Customer Data Platforms (CDPs) make it possible for businesses to consolidate customer data from a whole host of touchpoints. This provides a bigger-picture view of customer behaviour and preferences, and allows for more personalised and targeted marketing strategies.


  • Aggregate data from a variety of sources, including both online and offline interactions. The data can include user interactions on mobile apps, websites, social media, customer support, purchase history and lots more.
  • Unify customer data from unrelated sources, reconciling and organising information to create a single, comprehensive customer profile. This has the benefit of assisting businesses in better understanding their customers.
  • Create individual customer profiles by connecting all the relevant data points with a unique identifier, such as a customer ID. This profile may include demographic information, behaviour history, preferences and other relevant details.
  • Update customer profiles continuously in real time as fresh data comes to light. This allows businesses to benefit from the most up to date and accurate information about their customers.
  • Allow marketers to segment their customers based on a variety of criteria, such as demographics, behaviour, geographic location and more. Marketing campaigns can then be tailored to specific groups.
  • Integrate with a host of marketing tools, such as advertising platforms, CRM systems and email marketing software. This allows businesses to use the unified customer data for personalised marketing campaigns.
  • Have powerful analytics and reporting capabilities, making it possible for businesses to glean insights into customer preferences, behaviour and the success of their marketing campaigns. This data-driven approach to marketing helps to refine, optimise and draw greater ROI.
  • Prioritise data security and privacy courtesy of built-in features that ensure compliance with data protection regulations.
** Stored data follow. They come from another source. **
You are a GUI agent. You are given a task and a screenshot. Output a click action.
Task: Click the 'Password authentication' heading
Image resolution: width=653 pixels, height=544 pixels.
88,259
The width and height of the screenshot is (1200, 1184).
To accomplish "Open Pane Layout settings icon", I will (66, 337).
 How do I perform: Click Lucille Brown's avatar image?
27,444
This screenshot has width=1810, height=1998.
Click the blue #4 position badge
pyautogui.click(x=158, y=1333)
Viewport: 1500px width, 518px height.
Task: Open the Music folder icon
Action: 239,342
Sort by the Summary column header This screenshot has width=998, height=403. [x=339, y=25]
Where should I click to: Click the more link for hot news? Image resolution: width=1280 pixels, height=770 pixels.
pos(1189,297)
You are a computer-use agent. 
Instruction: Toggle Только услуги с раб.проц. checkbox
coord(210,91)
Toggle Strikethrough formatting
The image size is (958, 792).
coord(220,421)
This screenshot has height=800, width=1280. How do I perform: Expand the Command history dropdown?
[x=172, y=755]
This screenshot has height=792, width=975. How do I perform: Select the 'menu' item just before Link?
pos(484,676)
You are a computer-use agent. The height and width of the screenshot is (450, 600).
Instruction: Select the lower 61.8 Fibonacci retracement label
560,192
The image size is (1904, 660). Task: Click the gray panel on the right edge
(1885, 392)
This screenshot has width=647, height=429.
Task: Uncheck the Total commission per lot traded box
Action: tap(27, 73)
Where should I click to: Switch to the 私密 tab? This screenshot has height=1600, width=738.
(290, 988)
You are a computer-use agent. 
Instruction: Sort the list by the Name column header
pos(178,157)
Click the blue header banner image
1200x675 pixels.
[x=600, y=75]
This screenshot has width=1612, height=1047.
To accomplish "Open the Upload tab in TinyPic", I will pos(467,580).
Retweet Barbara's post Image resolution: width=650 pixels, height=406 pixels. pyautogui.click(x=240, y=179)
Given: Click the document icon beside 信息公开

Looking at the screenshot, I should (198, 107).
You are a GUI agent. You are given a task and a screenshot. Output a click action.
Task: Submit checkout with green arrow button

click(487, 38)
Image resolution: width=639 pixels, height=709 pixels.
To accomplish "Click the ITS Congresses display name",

By providing a real time, unified view of customer data, CDPs allow businesses to create more effective, personalised marketing campaigns, resulting in enhanced customer experiences and improved brand loyalty.

For this reason, and with personalisation and privacy high on the agenda, 2024 is likely to see a surge in adoption of CDPs.

Customer Data Platforms - UK marketing trends

Customer Data Platforms (CDPs) make it possible for businesses to consolidate customer data from a whole host of touchpoints.

The Figment view

The digital marketing and advertising realm is transforming before our eyes. Artificial intelligence is responsible for driving much of the change, but a lot of it can be attributed to generational factors. As the Gen Z and millennial faction grows, so demand for more interactive and engaging marketing will naturally excel.

Research and industry commentary suggest we are on a trajectory towards a marketing ecosystem that is highly personalised, meaningfully targeted, sustainably-driven and exceptionally user-orientated. And 2024 is going to be a pivotal year when we see a lot of change in support of this trend.

With this in mind, businesses of all sizes and in any industry will need to take the bull by the horns, be mindful of the emerging trends, and prepared to adopt the technologies that will support them in achieving and maintaining that all-important competitive edge.